Monday, April 27, 2009

Monday morning picture time

At first, this weekend's outage had me thinking they shut me off for "abuse" of their network primarily because of a lot of uploading I had done on one particular day - the Ubuntu Jaunty Jackalope Linux release. So I took a snapshot of my usage graph courtesy of DD-WRT and marked it up with descriptions of my spikes in usage. I thought you might appreciate what "moderate" usage looks like.


As you can see, for not even the full month of April I've used about 23 GB of downloaded content including:
  • watching 2 hours of TV online a few times
  • downloading a couple Linux ISOs
  • uploading those ISOs via BitTorrent for 1 day
  • downloading software updates after installing the new Linux version
The rest of the days represent normal day-to-day usage:
  • VoIP phone calls (sent and received)
  • Web browsing (facebook, Stop the Cap!, Google Reader, etc.)
  • Watching online videos (YouTube.com, break.com, collegehumor.com)
  • Sending / receiving emails
While 23 GB is under Time Warner's proposed caps, it's easy to see that with a full month's worth of activity I could easily reach 30 GB under normal usage. I know what you're thinking, Linux releases aren't normal and don't happen every month, and you're right. But they are part of my normal online behavior and there will always been days now and again when I download and/or upload a lot of data. In networking terms it's a burst of usage over the month and residental customers don't usually pay for bursts, only sustained usage (actually they don't pay for usage at all and that's the point of Stop the Cap!).

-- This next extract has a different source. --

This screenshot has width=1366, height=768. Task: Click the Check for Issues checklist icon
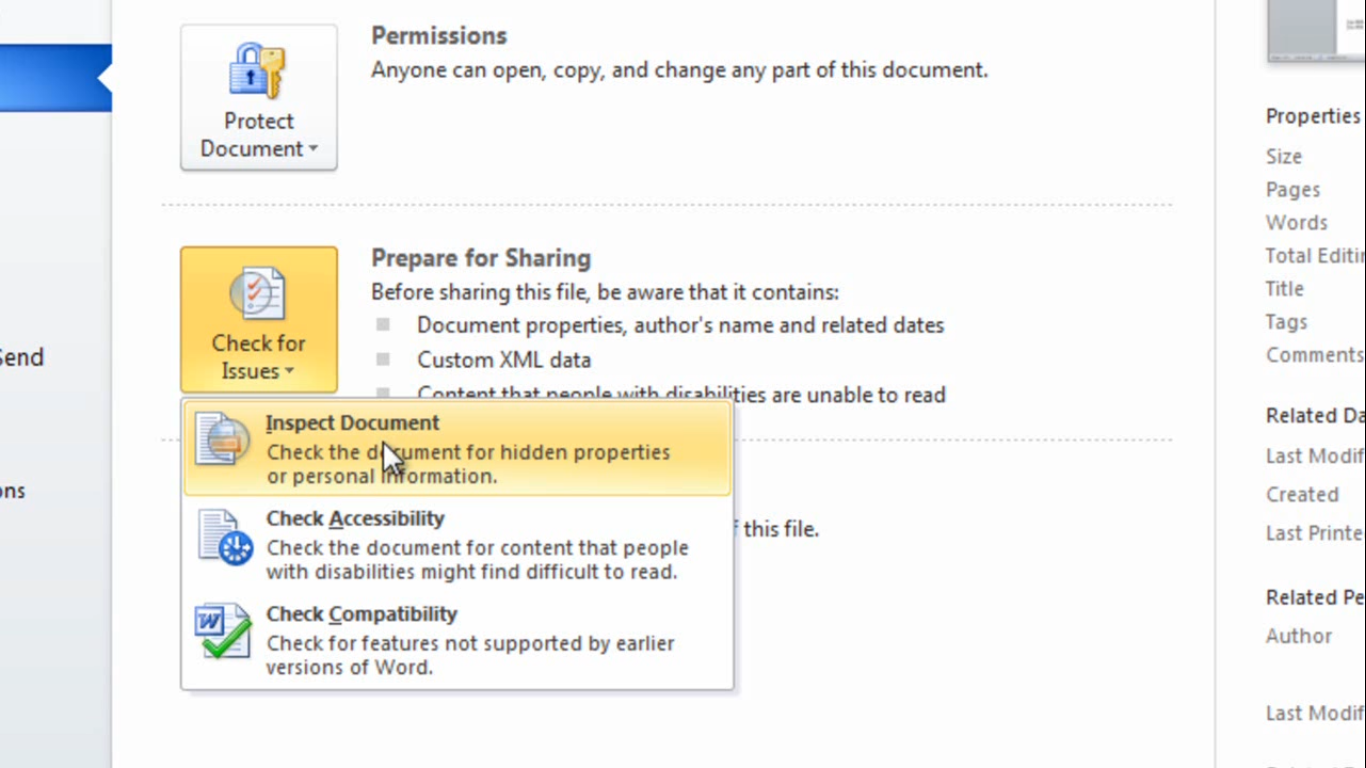pos(258,294)
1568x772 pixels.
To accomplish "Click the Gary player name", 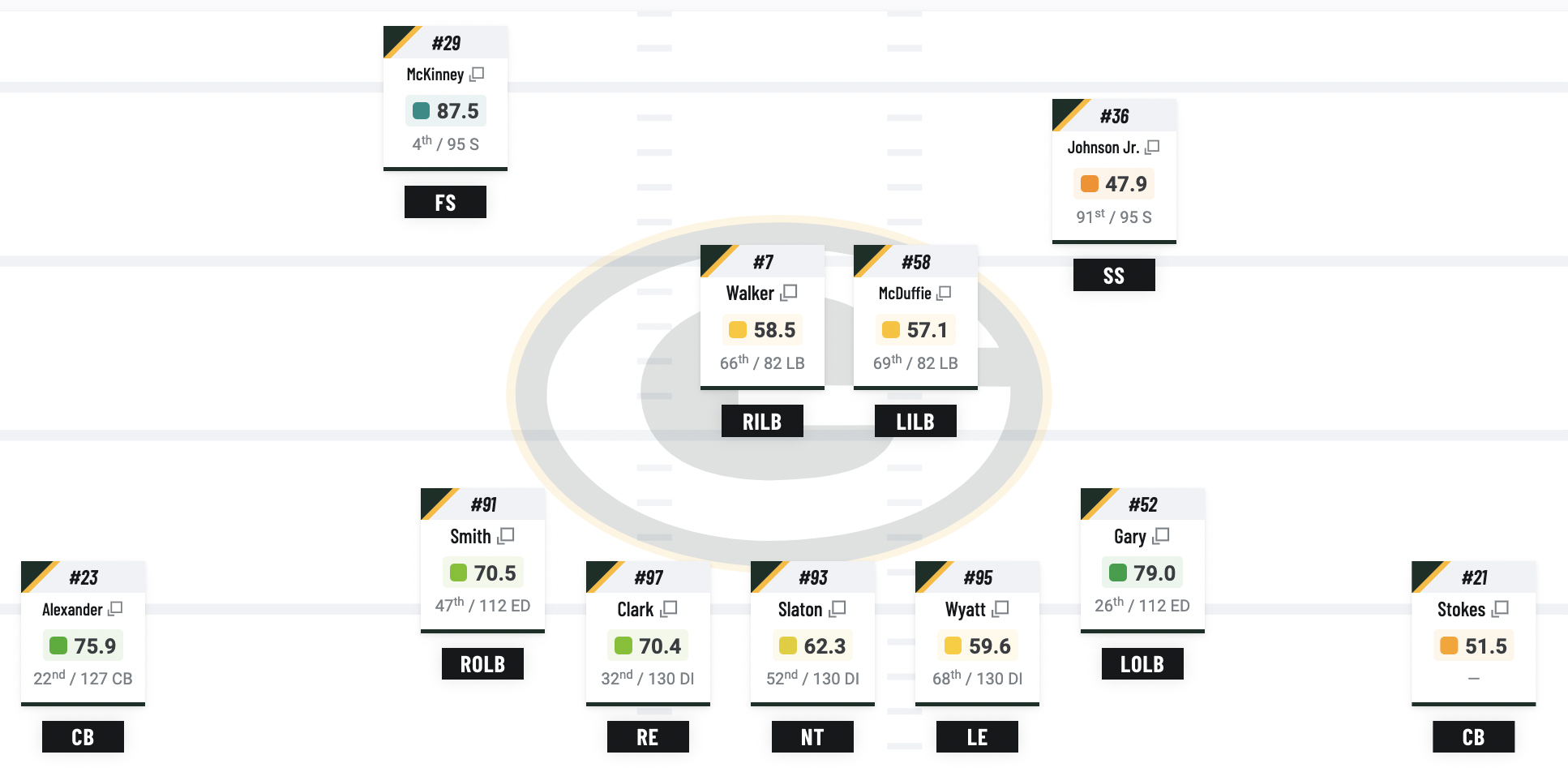I will point(1129,537).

This graph does not include any online gaming, serious amounts of downloading or frequent online TV / movie watching. The video streaming will probably eat up data faster than any other activity online short of downloading games from online stores like Valve's Steam.

Consider my usage if I watched 2 hours of TV online a day for a month. That means the video alone would be 60 GB of usage (1 GB /hour * 2 hrs / day * 30 days). Added to my other usage would put me (this month) at almost 80 GB of data usage.

Under Time Warner's plan that gives me two options: pay $75/month for the 100 GB tier, or pay what I do now ($55/month) and get charged an additional $20 in overage fees (bringing me back up to $75/month). So clearly, I have no choice under the new tier and it would cost me an additional $20/month from what I pay now (which is $20 more than standard service because I don't have cable and I have Turbo).

Just some food for thought. Compare your usage to mine and you'll get an idea of how you fare even without a "gas gauge".